Fig 3. Effects of IKK2 and MAPK inhibitors on repression of dexamethasone-induced 2×GRE reporter activation by TNF.

A. BEAS-2B cells stably transfected with a 2×glucocorticoid response element (GRE) luciferase reporter were pre-treated for 30 min with 10 μM of the NF-κB or MAPK pathway inhibitors: PS-1145 (PS; IKBKB), PD098059 (PD; MAP2K1/2), SB203580 (SB; p38 MAPKs) or JNK inhibitor VIII (JNK; JNK MAPKs), before addition of 10 ng/ml of tumor necrosis factor-α (TNF). After 1 h, 10 μM dexamethasone (Dex) was added and cells harvested 6 h later for luciferase assay.

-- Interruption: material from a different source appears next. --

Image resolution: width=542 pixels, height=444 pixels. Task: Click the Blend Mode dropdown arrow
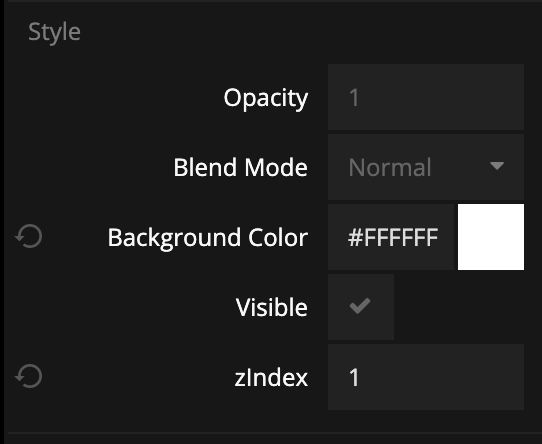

Data (n = 7), expressed as a percentage of Dex activation, are plotted as means ± S.E. BEAS-2B 2×GRE cells were pre-treated for 30 min with the indicated concentrations of B. PS or JNK or C. JNK in the presence or absence of 10 μM PS, before addition of 10 ng/ml TNF. After 1 h, 10 μM Dex was added and cells harvested 6 h later for luciferase assay. Data (n = 4–8), expressed as fold activation, are plotted as means ± S.E. Significance was tested using repeated measures, one-way analysis of variance (ANOVA) with Bonferroni’s correction for multiple comparisons. *, P<0.05; **, P<0.01; ***, P<0.001. D+T indicates Dex plus TNF treatment.